Gestellte Aufgabe 1:
Prüfe, ob die folgenden Aussagen (a), (b) und (c) mit dem Bericht über die Schüsse in Straßburg übereinstimmen. Antworte jeweils mit Ja oder Nein und zitiere die entscheidenden Worte des Berichts wörtlich.

(a) An der Fahndung sind 350 Einsatzkräfte und mehrere Hubschrauber beteiligt.
(b) Laut France Info floh der Verdächtige zu Fuß.
(c) Bei der Durchsuchung der Wohnung wurden Schusswaffen gefunden.
Gestellte Aufgabe 2: Gib aus dem Bericht über die Schüsse in Straßburg den Abschnitt von „Feuergefecht mit Soldaten“ bis „im Patrouilleneinsatz geliefert.“ wortgetreu wieder.
Gestellte Aufgabe 3: Führe den Bericht über die Schüsse in Straßburg im Anschluss an seinen letzten Satz weiter.

Textabschnitt:
═══
Die Polizei rief die Bürger dazu auf, Ruhe zu bewahren und den Anweisungen der Sicherheitskräfte zu folgen. Die Regierung habe zusätzliche Kräfte mobilisiert, die auf dem Weg nach Straßburg seien, sagte Frankreichs Innenminister Castaner. 350 Einsatzkräfte und mehrere Hubschrauber seien an der Fahndung beteiligt. Castaner selbst traf noch in der Nacht in Straßburg ein.
Feuergefecht mit Soldaten
Der Verdächtige, der den Behörden als Gefährder bekannt ist und der wegen verschiedener Delikte in Deutschland und Frankreich vorbestraft sein soll, hatte nach Angaben der Präfektur gegen 20 Uhr nahe dem Weihnachtsmarkt der Elsass-Metropole das Feuer eröffnet. Castaner beschrieb den genauen Tatort nicht näher und sagte lediglich, der Täter habe an drei verschiedenen Orten in der Stadt "Terror" verbreitet. Zwischen 20 und 21 Uhr habe er sich zweimal einen Schusswechsel mit Sicherheitskräften im Patrouilleneinsatz geliefert.
Die Nachrichtenagentur AFP meldete unter Berufung auf die Polizei, der vermutlich radikalisierte Mann sei vor seiner Flucht von Soldaten verletzt worden. Laut dem Sender France Info entkam er mit einem Taxi, das er gestohlen hatte. Die französische Regierung rief nach dem Anschlag die höchste nationale Sicherheitswarnstufe ausrufen. Das Kabinett kam noch in der Nacht zu einer Krisensitzung zusammen.
Handgranaten in der Wohnung
Die Behörden waren dem mutmaßliche Täter bereits auf der Spur. Medienbericht zufolge hätte der Mann eigentlich bereits am Dienstagmorgen verhaftet werden sollen. Wie France Info unter Berufung auf Polizeiquellen berichtete, trafen ihn die Ermittler jedoch nicht zu Hause. Bei der Durchsuchung seiner Wohnung Stunden vor den Schüssen wurden mehrere Handgranaten gefunden, wie France Info und die Zeitung "Le Parisien" berichteten.
═══
Auszug der Einträge:
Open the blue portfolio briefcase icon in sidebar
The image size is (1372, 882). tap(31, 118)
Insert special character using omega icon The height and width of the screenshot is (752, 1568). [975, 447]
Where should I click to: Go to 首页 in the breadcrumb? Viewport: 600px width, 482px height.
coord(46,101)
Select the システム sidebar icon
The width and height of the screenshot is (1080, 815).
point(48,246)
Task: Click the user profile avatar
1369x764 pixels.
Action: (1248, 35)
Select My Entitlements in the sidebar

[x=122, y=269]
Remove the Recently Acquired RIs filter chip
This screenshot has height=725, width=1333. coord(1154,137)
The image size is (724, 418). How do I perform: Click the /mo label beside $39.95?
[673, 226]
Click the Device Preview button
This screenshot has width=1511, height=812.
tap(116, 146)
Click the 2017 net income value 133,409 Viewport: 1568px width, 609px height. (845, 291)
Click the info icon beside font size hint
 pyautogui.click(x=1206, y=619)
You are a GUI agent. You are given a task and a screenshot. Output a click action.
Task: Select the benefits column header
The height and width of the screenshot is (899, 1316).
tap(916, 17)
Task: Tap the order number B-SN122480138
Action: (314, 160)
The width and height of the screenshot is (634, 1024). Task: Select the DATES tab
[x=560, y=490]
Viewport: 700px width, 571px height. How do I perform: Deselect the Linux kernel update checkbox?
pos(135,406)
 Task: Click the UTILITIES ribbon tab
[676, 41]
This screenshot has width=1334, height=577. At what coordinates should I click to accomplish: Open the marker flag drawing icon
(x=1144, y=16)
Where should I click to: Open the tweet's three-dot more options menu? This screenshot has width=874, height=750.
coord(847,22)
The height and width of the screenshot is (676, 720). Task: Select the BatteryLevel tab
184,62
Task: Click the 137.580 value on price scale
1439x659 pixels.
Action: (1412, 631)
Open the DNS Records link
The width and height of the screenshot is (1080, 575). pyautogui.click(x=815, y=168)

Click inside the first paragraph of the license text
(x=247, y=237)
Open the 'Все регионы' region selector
═══
Ausgabe 1:
(a) Ja: „350 Einsatzkräfte und mehrere Hubschrauber seien an der Fahndung beteiligt.“
(b) Nein: „Laut dem Sender France Info entkam er mit einem Taxi, das er gestohlen hatte.“
(c) Nein: „Bei der Durchsuchung seiner Wohnung Stunden vor den Schüssen wurden mehrere Handgranaten gefunden“

Ausgabe 2:
Feuergefecht mit Soldaten
Der Verdächtige, der den Behörden als Gefährder bekannt ist und der wegen verschiedener Delikte in Deutschland und Frankreich vorbestraft sein soll, hatte nach Angaben der Präfektur gegen 20 Uhr nahe dem Weihnachtsmarkt der Elsass-Metropole das Feuer eröffnet. Castaner beschrieb den genauen Tatort nicht näher und sagte lediglich, der Täter habe an drei verschiedenen Orten in der Stadt "Terror" verbreitet. Zwischen 20 und 21 Uhr habe er sich zweimal einen Schusswechsel mit Sicherheitskräften im Patrouilleneinsatz geliefert.

Ausgabe 3:
Frankreich ist in den vergangenen Jahren immer wieder Ziel von islamistisch motivierten Terroranschlägen geworden, die fast 250 Menschen das Leben kosteten. Auch diesmal zogen Anti-Terror-Spezialisten der Pariser Staatsanwaltschaft die Ermittlungen an sich. Teile der Untersuchung wurde unter anderem dem Inlandsgeheimdienst DGSI übergeben, wie Justizkreise in Paris bestätigten.
Der Weihnachtsmarkt in Straßburg bleibt am Mittwoch geschlossen. Auch die kulturellen Einrichtungen der Stadt öffnen nicht, wie es in einer Mitteilung der Stadt hieß. Der Unterricht sollte am Mittwoch an Grundschulen und Vorschulen ausgesetzt werden. Eltern wurde geraten, ihre Kinder zu Hause zu lassen, wie die Präfektur mitteilte. An weiterführenden Schulen und Hochschulen sollte der Unterricht stattfinden.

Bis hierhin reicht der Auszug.